◆ ACTIVITY
Repeat the entries that appear below, exactly and in full.

'''

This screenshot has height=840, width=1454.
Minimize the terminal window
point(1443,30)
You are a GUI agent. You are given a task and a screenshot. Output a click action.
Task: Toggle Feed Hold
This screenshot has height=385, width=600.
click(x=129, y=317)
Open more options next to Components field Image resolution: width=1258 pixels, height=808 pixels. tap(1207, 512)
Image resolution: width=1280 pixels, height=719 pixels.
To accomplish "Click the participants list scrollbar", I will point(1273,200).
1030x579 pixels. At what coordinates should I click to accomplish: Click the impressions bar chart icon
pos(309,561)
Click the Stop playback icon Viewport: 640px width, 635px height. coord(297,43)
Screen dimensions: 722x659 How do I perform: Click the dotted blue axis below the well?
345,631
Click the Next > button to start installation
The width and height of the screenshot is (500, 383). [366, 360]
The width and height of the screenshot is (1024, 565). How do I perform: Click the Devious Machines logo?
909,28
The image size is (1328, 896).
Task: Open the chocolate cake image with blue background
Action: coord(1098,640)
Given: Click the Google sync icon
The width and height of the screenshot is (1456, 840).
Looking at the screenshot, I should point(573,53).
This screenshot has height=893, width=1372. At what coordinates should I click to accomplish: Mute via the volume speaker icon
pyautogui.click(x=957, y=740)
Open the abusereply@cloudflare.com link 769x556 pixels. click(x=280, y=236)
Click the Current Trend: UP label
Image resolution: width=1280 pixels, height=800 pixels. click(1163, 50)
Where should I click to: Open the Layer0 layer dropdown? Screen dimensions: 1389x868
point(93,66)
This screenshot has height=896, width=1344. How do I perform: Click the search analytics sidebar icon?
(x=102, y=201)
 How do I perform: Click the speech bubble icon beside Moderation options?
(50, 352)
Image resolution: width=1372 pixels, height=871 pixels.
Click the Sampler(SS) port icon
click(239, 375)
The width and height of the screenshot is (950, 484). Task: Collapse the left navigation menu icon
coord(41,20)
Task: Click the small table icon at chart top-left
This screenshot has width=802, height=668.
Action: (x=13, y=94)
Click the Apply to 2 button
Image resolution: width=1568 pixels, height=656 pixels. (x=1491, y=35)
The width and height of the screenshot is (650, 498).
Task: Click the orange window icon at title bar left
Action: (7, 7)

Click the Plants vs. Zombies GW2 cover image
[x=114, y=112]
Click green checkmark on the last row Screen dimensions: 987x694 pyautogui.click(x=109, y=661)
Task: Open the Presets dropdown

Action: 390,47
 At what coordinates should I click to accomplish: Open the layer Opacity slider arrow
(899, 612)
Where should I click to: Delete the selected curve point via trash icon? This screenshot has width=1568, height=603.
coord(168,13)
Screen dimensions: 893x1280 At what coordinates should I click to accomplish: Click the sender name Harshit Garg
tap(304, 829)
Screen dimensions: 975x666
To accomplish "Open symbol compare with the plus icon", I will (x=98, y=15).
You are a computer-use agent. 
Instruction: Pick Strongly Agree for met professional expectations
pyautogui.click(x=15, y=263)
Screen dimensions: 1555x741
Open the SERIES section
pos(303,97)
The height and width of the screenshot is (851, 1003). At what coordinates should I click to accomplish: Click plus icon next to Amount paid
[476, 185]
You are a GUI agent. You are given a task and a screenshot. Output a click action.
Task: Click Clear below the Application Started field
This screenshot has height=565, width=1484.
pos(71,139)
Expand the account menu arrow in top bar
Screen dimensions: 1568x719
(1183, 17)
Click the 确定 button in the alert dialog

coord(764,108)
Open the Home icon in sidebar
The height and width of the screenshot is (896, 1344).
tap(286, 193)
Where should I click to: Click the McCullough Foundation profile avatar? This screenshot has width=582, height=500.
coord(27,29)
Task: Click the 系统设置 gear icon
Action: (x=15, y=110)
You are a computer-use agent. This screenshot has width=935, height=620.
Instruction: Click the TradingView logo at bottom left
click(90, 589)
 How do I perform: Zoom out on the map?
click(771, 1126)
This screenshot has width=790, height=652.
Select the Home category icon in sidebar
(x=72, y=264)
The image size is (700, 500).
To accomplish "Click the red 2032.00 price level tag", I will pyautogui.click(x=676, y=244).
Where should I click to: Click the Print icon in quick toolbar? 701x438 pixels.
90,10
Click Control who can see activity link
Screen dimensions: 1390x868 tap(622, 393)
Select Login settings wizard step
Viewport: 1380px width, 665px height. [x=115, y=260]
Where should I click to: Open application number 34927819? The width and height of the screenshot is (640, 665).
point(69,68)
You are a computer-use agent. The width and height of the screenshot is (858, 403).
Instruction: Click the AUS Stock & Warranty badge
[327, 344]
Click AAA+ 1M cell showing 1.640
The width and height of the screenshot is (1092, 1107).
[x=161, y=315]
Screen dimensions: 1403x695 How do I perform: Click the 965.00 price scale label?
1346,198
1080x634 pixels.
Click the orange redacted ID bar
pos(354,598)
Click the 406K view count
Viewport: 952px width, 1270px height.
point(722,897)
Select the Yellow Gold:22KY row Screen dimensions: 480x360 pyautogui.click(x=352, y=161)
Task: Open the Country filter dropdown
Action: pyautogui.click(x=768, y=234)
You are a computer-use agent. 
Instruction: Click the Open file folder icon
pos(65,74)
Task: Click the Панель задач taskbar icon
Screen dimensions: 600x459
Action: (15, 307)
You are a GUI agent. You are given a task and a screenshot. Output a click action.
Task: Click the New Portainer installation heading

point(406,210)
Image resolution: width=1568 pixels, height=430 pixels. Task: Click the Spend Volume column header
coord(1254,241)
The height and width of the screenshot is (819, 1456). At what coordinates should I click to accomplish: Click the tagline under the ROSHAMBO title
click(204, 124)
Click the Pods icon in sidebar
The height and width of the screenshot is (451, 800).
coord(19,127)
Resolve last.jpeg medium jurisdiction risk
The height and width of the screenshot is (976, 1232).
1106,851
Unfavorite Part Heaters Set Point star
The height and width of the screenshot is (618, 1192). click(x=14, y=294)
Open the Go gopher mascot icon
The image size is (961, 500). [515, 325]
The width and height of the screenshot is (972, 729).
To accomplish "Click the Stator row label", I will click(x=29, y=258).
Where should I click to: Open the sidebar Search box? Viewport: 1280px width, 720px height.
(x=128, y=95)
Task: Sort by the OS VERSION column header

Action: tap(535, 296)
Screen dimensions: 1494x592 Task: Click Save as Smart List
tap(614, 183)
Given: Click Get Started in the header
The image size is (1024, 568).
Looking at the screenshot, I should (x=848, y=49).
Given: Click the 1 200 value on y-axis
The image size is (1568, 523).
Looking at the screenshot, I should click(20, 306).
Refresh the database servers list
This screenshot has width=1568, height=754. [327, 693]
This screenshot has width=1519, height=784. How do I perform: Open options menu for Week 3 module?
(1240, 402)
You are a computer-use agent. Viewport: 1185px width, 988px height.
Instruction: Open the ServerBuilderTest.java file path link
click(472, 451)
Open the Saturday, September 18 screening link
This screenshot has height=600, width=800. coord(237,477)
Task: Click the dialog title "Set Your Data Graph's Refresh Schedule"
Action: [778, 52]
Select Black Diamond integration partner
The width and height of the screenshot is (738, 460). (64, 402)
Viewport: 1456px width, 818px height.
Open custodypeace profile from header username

'''

◆ EXPECTED ANSWER
This screenshot has height=840, width=1454.
Minimize the terminal window
point(1443,30)
You are a GUI agent. You are given a task and a screenshot. Output a click action.
Task: Toggle Feed Hold
This screenshot has height=385, width=600.
click(x=129, y=317)
Open more options next to Components field Image resolution: width=1258 pixels, height=808 pixels. tap(1207, 512)
Image resolution: width=1280 pixels, height=719 pixels.
To accomplish "Click the participants list scrollbar", I will point(1273,200).
1030x579 pixels. At what coordinates should I click to accomplish: Click the impressions bar chart icon
pos(309,561)
Click the Stop playback icon Viewport: 640px width, 635px height. coord(297,43)
Screen dimensions: 722x659 How do I perform: Click the dotted blue axis below the well?
345,631
Click the Next > button to start installation
The width and height of the screenshot is (500, 383). [366, 360]
The width and height of the screenshot is (1024, 565). How do I perform: Click the Devious Machines logo?
909,28
The image size is (1328, 896).
Task: Open the chocolate cake image with blue background
Action: coord(1098,640)
Given: Click the Google sync icon
The width and height of the screenshot is (1456, 840).
Looking at the screenshot, I should point(573,53).
This screenshot has height=893, width=1372. At what coordinates should I click to accomplish: Mute via the volume speaker icon
pyautogui.click(x=957, y=740)
Open the abusereply@cloudflare.com link 769x556 pixels. click(x=280, y=236)
Click the Current Trend: UP label
Image resolution: width=1280 pixels, height=800 pixels. click(1163, 50)
Where should I click to: Open the Layer0 layer dropdown? Screen dimensions: 1389x868
point(93,66)
This screenshot has height=896, width=1344. How do I perform: Click the search analytics sidebar icon?
(x=102, y=201)
 How do I perform: Click the speech bubble icon beside Moderation options?
(50, 352)
Image resolution: width=1372 pixels, height=871 pixels.
Click the Sampler(SS) port icon
click(239, 375)
The width and height of the screenshot is (950, 484). Task: Collapse the left navigation menu icon
coord(41,20)
Task: Click the small table icon at chart top-left
This screenshot has width=802, height=668.
Action: (x=13, y=94)
Click the Apply to 2 button
Image resolution: width=1568 pixels, height=656 pixels. (x=1491, y=35)
The width and height of the screenshot is (650, 498).
Task: Click the orange window icon at title bar left
Action: (7, 7)

Click the Plants vs. Zombies GW2 cover image
[x=114, y=112]
Click green checkmark on the last row Screen dimensions: 987x694 pyautogui.click(x=109, y=661)
Task: Open the Presets dropdown

Action: 390,47
 At what coordinates should I click to accomplish: Open the layer Opacity slider arrow
(899, 612)
Where should I click to: Delete the selected curve point via trash icon? This screenshot has width=1568, height=603.
coord(168,13)
Screen dimensions: 893x1280 At what coordinates should I click to accomplish: Click the sender name Harshit Garg
tap(304, 829)
Screen dimensions: 975x666
To accomplish "Open symbol compare with the plus icon", I will (x=98, y=15).
You are a computer-use agent. 
Instruction: Pick Strongly Agree for met professional expectations
pyautogui.click(x=15, y=263)
Screen dimensions: 1555x741
Open the SERIES section
pos(303,97)
The height and width of the screenshot is (851, 1003). At what coordinates should I click to accomplish: Click plus icon next to Amount paid
[476, 185]
You are a GUI agent. You are given a task and a screenshot. Output a click action.
Task: Click Clear below the Application Started field
This screenshot has height=565, width=1484.
pos(71,139)
Expand the account menu arrow in top bar
Screen dimensions: 1568x719
(1183, 17)
Click the 确定 button in the alert dialog

coord(764,108)
Open the Home icon in sidebar
The height and width of the screenshot is (896, 1344).
tap(286, 193)
Where should I click to: Click the McCullough Foundation profile avatar? This screenshot has width=582, height=500.
coord(27,29)
Task: Click the 系统设置 gear icon
Action: (x=15, y=110)
You are a computer-use agent. This screenshot has width=935, height=620.
Instruction: Click the TradingView logo at bottom left
click(90, 589)
 How do I perform: Zoom out on the map?
click(771, 1126)
This screenshot has width=790, height=652.
Select the Home category icon in sidebar
(x=72, y=264)
The image size is (700, 500).
To accomplish "Click the red 2032.00 price level tag", I will pyautogui.click(x=676, y=244).
Where should I click to: Click the Print icon in quick toolbar? 701x438 pixels.
90,10
Click Control who can see activity link
Screen dimensions: 1390x868 tap(622, 393)
Select Login settings wizard step
Viewport: 1380px width, 665px height. [x=115, y=260]
Where should I click to: Open application number 34927819? The width and height of the screenshot is (640, 665).
point(69,68)
You are a computer-use agent. The width and height of the screenshot is (858, 403).
Instruction: Click the AUS Stock & Warranty badge
[327, 344]
Click AAA+ 1M cell showing 1.640
The width and height of the screenshot is (1092, 1107).
[x=161, y=315]
Screen dimensions: 1403x695 How do I perform: Click the 965.00 price scale label?
1346,198
1080x634 pixels.
Click the orange redacted ID bar
pos(354,598)
Click the 406K view count
Viewport: 952px width, 1270px height.
point(722,897)
Select the Yellow Gold:22KY row Screen dimensions: 480x360 pyautogui.click(x=352, y=161)
Task: Open the Country filter dropdown
Action: pyautogui.click(x=768, y=234)
You are a computer-use agent. 
Instruction: Click the Open file folder icon
pos(65,74)
Task: Click the Панель задач taskbar icon
Screen dimensions: 600x459
Action: (15, 307)
You are a GUI agent. You are given a task and a screenshot. Output a click action.
Task: Click the New Portainer installation heading

point(406,210)
Image resolution: width=1568 pixels, height=430 pixels. Task: Click the Spend Volume column header
coord(1254,241)
The height and width of the screenshot is (819, 1456). At what coordinates should I click to accomplish: Click the tagline under the ROSHAMBO title
click(204, 124)
Click the Pods icon in sidebar
The height and width of the screenshot is (451, 800).
coord(19,127)
Resolve last.jpeg medium jurisdiction risk
The height and width of the screenshot is (976, 1232).
1106,851
Unfavorite Part Heaters Set Point star
The height and width of the screenshot is (618, 1192). click(x=14, y=294)
Open the Go gopher mascot icon
The image size is (961, 500). [515, 325]
The width and height of the screenshot is (972, 729).
To accomplish "Click the Stator row label", I will click(x=29, y=258).
Where should I click to: Open the sidebar Search box? Viewport: 1280px width, 720px height.
(x=128, y=95)
Task: Sort by the OS VERSION column header

Action: tap(535, 296)
Screen dimensions: 1494x592 Task: Click Save as Smart List
tap(614, 183)
Given: Click Get Started in the header
The image size is (1024, 568).
Looking at the screenshot, I should (x=848, y=49).
Given: Click the 1 200 value on y-axis
The image size is (1568, 523).
Looking at the screenshot, I should click(20, 306).
Refresh the database servers list
This screenshot has width=1568, height=754. [327, 693]
This screenshot has width=1519, height=784. How do I perform: Open options menu for Week 3 module?
(1240, 402)
You are a computer-use agent. Viewport: 1185px width, 988px height.
Instruction: Open the ServerBuilderTest.java file path link
click(472, 451)
Open the Saturday, September 18 screening link
This screenshot has height=600, width=800. coord(237,477)
Task: Click the dialog title "Set Your Data Graph's Refresh Schedule"
Action: [778, 52]
Select Black Diamond integration partner
The width and height of the screenshot is (738, 460). (64, 402)
Viewport: 1456px width, 818px height.
Open custodypeace profile from header username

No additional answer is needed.